[Data excerpts Boundary: Start]
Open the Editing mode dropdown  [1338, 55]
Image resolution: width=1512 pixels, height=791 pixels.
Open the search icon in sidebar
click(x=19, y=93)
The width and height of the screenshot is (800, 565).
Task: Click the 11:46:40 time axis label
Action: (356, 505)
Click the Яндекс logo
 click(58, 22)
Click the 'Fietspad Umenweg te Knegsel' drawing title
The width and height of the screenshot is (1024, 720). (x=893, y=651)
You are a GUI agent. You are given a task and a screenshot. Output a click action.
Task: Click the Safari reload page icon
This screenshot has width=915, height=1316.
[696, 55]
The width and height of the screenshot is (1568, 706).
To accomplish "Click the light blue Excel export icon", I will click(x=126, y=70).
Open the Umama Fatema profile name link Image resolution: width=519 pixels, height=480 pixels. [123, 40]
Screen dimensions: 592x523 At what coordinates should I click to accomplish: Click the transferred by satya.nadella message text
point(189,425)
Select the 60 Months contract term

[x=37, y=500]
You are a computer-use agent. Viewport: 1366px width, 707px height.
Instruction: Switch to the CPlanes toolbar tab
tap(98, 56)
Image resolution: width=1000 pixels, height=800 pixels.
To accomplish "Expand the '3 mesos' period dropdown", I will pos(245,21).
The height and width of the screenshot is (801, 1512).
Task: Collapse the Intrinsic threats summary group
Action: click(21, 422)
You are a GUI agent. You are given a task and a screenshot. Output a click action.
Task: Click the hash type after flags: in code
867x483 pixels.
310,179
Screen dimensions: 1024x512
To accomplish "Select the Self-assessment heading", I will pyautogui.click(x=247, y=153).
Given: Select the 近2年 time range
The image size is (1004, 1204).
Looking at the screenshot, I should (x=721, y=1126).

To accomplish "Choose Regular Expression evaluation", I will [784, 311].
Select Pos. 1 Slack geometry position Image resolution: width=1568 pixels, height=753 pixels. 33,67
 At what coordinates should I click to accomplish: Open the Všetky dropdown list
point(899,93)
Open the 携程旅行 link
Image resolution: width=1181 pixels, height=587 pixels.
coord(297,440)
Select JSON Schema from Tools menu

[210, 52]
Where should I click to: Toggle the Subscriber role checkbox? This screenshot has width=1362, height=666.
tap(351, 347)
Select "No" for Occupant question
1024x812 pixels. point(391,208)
[Data excerpts Boundary: End]
**Work to be completed:** Transcribe, without alteration, the line that contains "Instruction: Switch to" together with all lines after it in the listing above.

**Result for this exercise:**
Instruction: Switch to the CPlanes toolbar tab
tap(98, 56)
Image resolution: width=1000 pixels, height=800 pixels.
To accomplish "Expand the '3 mesos' period dropdown", I will pos(245,21).
The height and width of the screenshot is (801, 1512).
Task: Collapse the Intrinsic threats summary group
Action: click(21, 422)
You are a GUI agent. You are given a task and a screenshot. Output a click action.
Task: Click the hash type after flags: in code
867x483 pixels.
310,179
Screen dimensions: 1024x512
To accomplish "Select the Self-assessment heading", I will pyautogui.click(x=247, y=153).
Given: Select the 近2年 time range
The image size is (1004, 1204).
Looking at the screenshot, I should (x=721, y=1126).

To accomplish "Choose Regular Expression evaluation", I will [784, 311].
Select Pos. 1 Slack geometry position Image resolution: width=1568 pixels, height=753 pixels. 33,67
 At what coordinates should I click to accomplish: Open the Všetky dropdown list
point(899,93)
Open the 携程旅行 link
Image resolution: width=1181 pixels, height=587 pixels.
coord(297,440)
Select JSON Schema from Tools menu

[210, 52]
Where should I click to: Toggle the Subscriber role checkbox? This screenshot has width=1362, height=666.
tap(351, 347)
Select "No" for Occupant question
1024x812 pixels. point(391,208)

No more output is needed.